Saturday, November 24, 2018

We are going through a particularly taxing stretch with Anthony. Part of it is with him directly, and part of it involves him but is indirect.

The latter has to do with his daily service provider who, as I have mentioned before, is the only choice we have now because of Anthony's propensity to occasionally hurt people. Due, I suppose, to what appears to be a high rate of employee turnover (which I can't fault because it's not a job I would do myself), there are some aspects of the quality of attention given to Anthony that affect us here at home. One is that it is unusual to see him come home without a change of clothes due to wetting himself--sometimes twice in one day. It's quite rare for Anthony to wet himself here at home, and we have told the service provider what we do to get him to go to the bathroom, but we're to the point of giving up on hoping for a change.

The other issue affecting us is having some of Anthony's clothing not return home with him. Some of it is underwear; we have been baffled as to why we never seem to have underwear for him to wear and have to keep buying it. Worse than that was a coat he recently wore. We would have thought that there was a designated place for a person's coat to be hung upon arriving, but perhaps not because it didn't come back. We were grateful a couple of weeks later (after considerable badgering from us) that someone finally found it. As with many of his clothing items, we bought it at a thrift store, but I had felt lucky to find a coat there that I thought met Anthony's needs well and wasn't looking forward to trying to replace it (or spending more money to do so.)

++++++++++

Work to complete:
Can you write out, word for word, the passage of the post about Anthony starting with "We are going" and going on through "for a change."?

++++++++++

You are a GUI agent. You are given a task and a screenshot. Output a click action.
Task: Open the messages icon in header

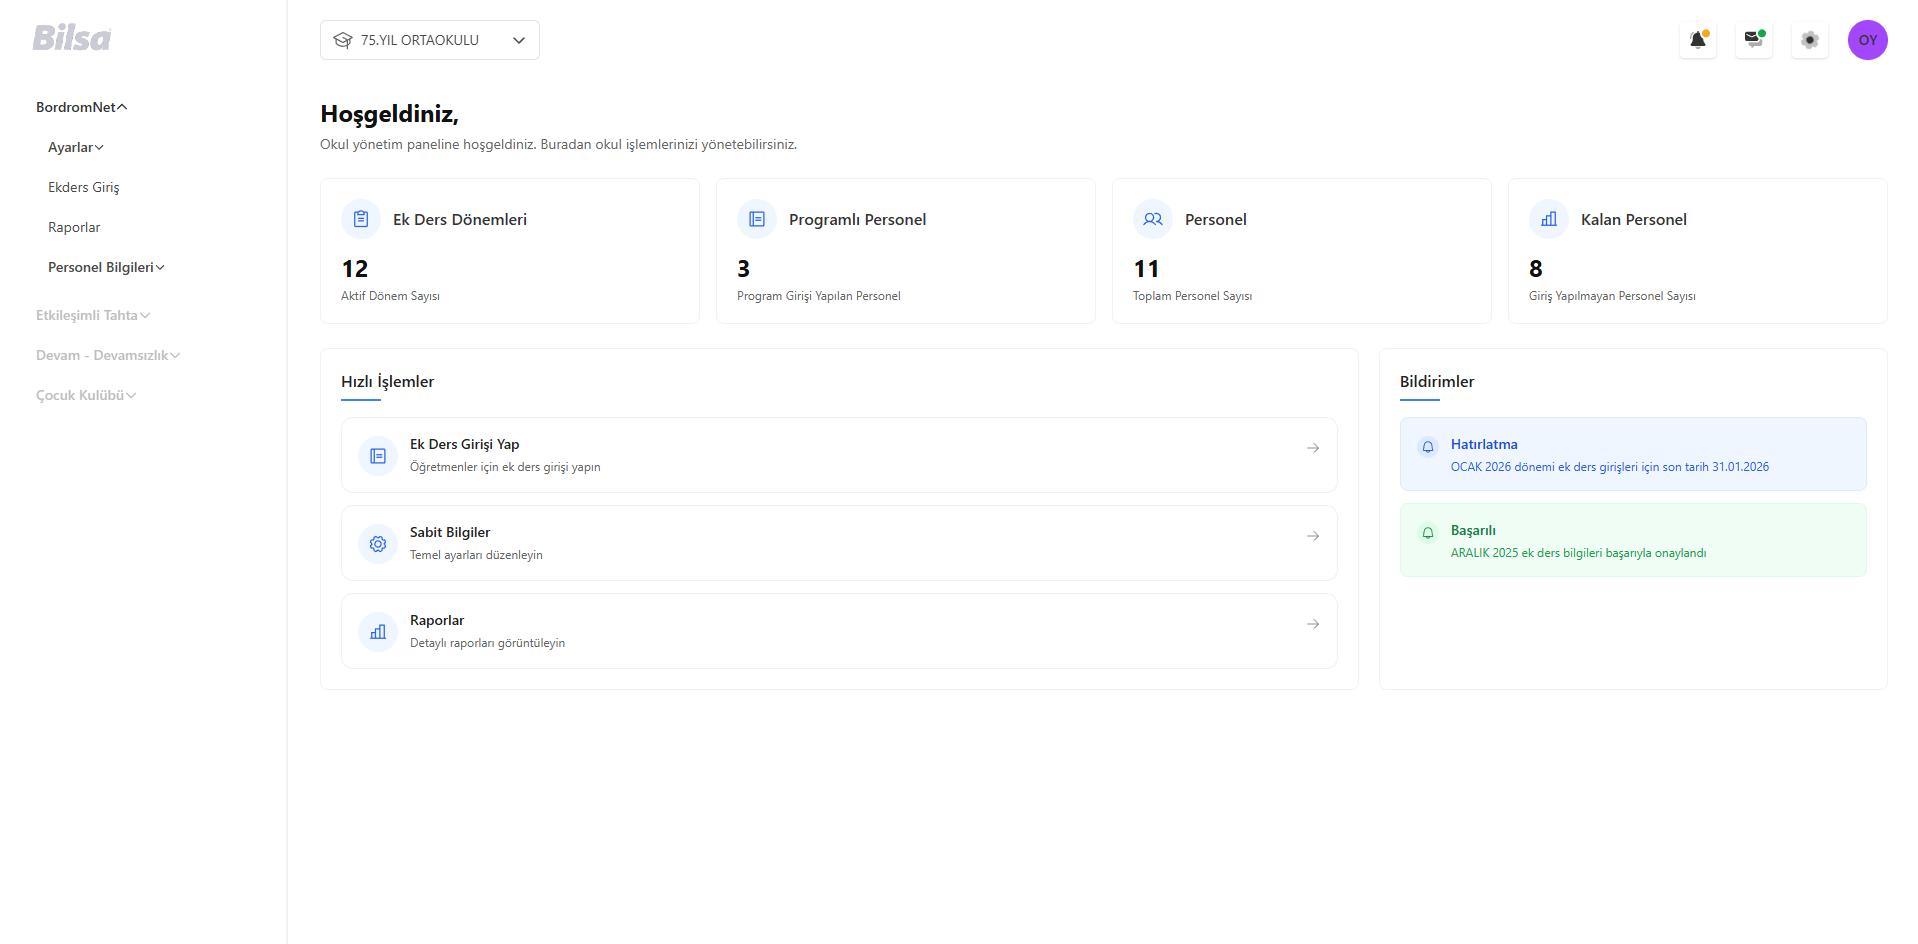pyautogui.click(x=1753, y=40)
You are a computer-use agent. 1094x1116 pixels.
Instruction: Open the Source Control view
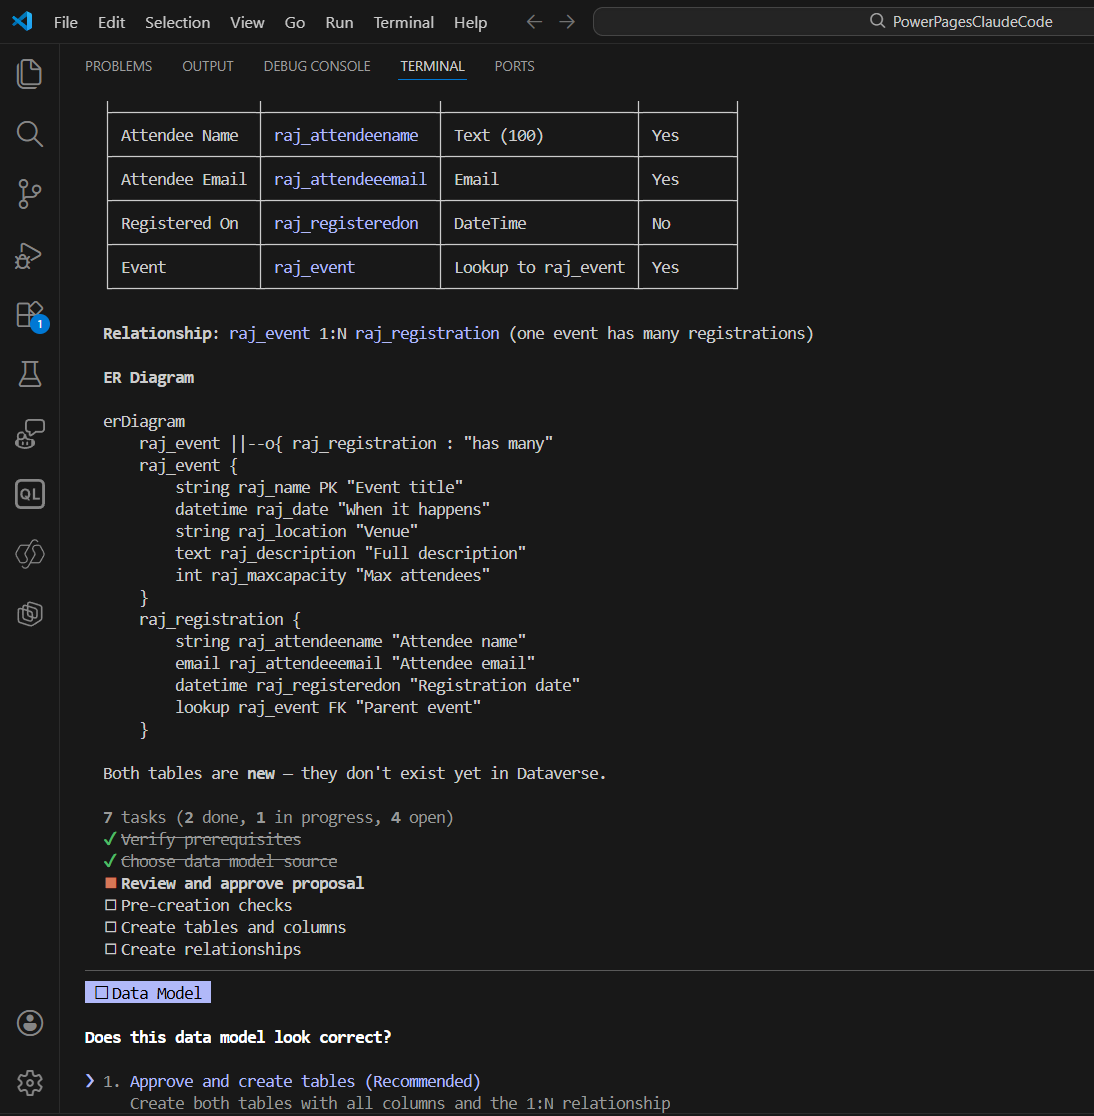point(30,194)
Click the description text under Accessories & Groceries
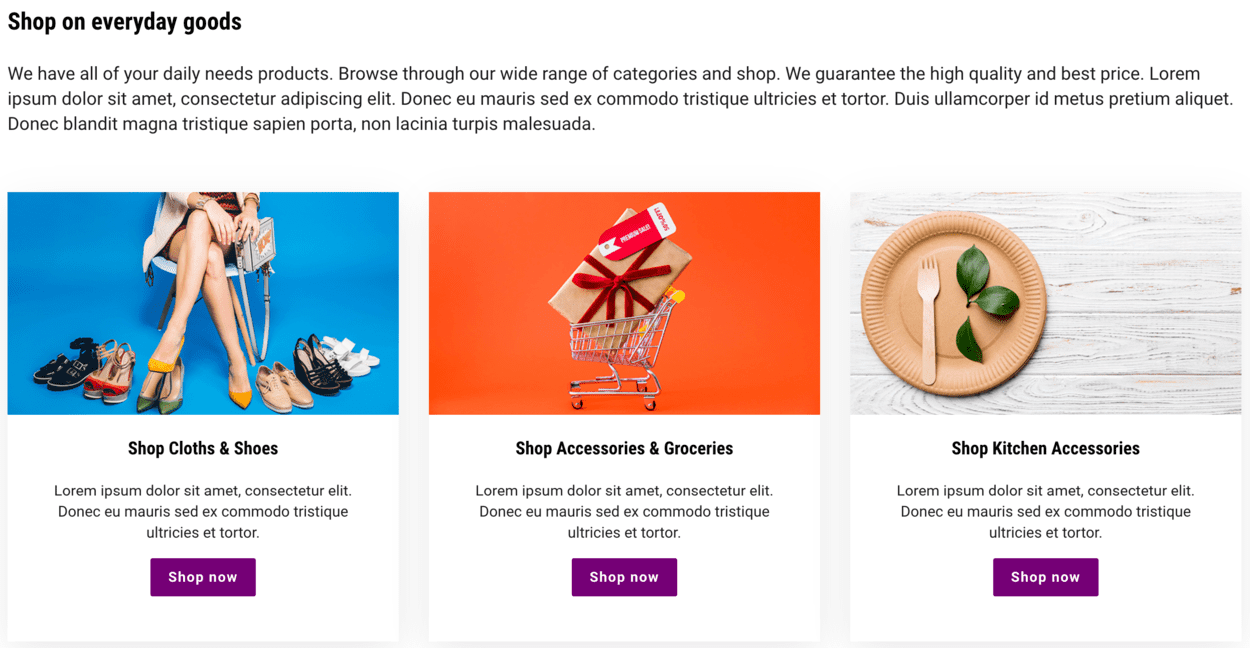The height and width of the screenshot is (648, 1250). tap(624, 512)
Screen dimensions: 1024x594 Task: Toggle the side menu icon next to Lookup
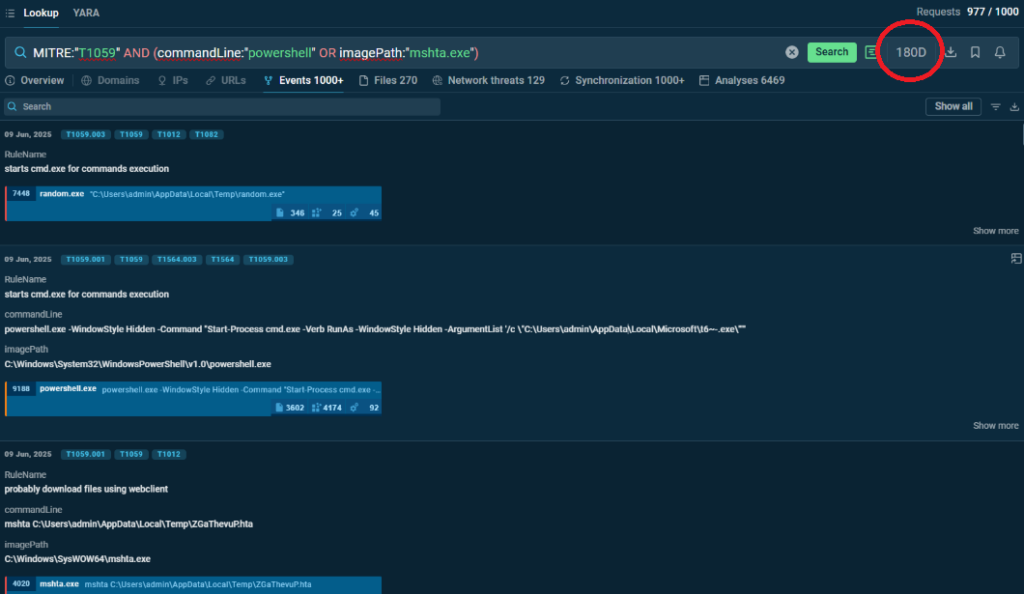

++++++++++

Expected answer:
We are going through a particularly taxing stretch with Anthony. Part of it is with him directly, and part of it involves him but is indirect.

The latter has to do with his daily service provider who, as I have mentioned before, is the only choice we have now because of Anthony's propensity to occasionally hurt people. Due, I suppose, to what appears to be a high rate of employee turnover (which I can't fault because it's not a job I would do myself), there are some aspects of the quality of attention given to Anthony that affect us here at home. One is that it is unusual to see him come home without a change of clothes due to wetting himself--sometimes twice in one day. It's quite rare for Anthony to wet himself here at home, and we have told the service provider what we do to get him to go to the bathroom, but we're to the point of giving up on hoping for a change.